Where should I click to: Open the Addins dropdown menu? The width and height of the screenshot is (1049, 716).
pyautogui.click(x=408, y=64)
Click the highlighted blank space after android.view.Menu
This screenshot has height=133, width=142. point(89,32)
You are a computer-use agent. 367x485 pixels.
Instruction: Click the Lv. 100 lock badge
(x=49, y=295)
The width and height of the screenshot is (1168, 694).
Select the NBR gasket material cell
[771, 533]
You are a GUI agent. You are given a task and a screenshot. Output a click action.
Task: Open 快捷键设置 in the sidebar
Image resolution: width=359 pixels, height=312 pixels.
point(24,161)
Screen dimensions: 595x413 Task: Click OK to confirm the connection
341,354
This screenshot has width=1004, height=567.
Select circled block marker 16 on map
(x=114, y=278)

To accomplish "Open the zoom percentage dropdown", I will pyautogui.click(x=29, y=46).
==
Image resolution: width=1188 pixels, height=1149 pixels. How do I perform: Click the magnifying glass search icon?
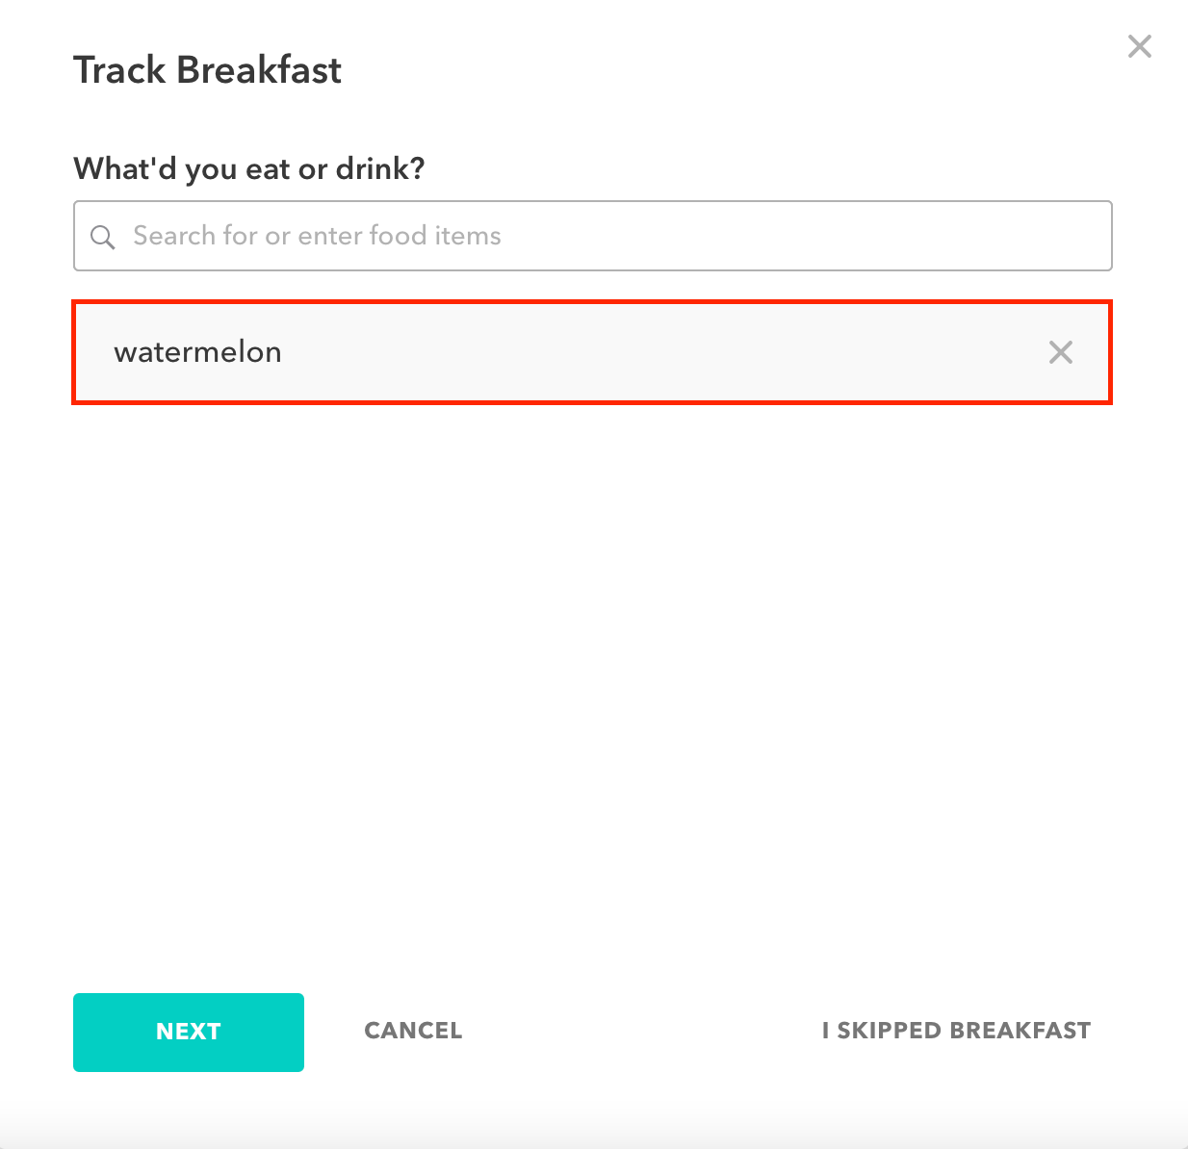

## What is being asked
Copy every line that includes the string "agent" from the material above.

## Solution for this task
You are a computer-use agent. 367x485 pixels.
You are a GUI agent. You are given a task and a screenshot. Output a click action.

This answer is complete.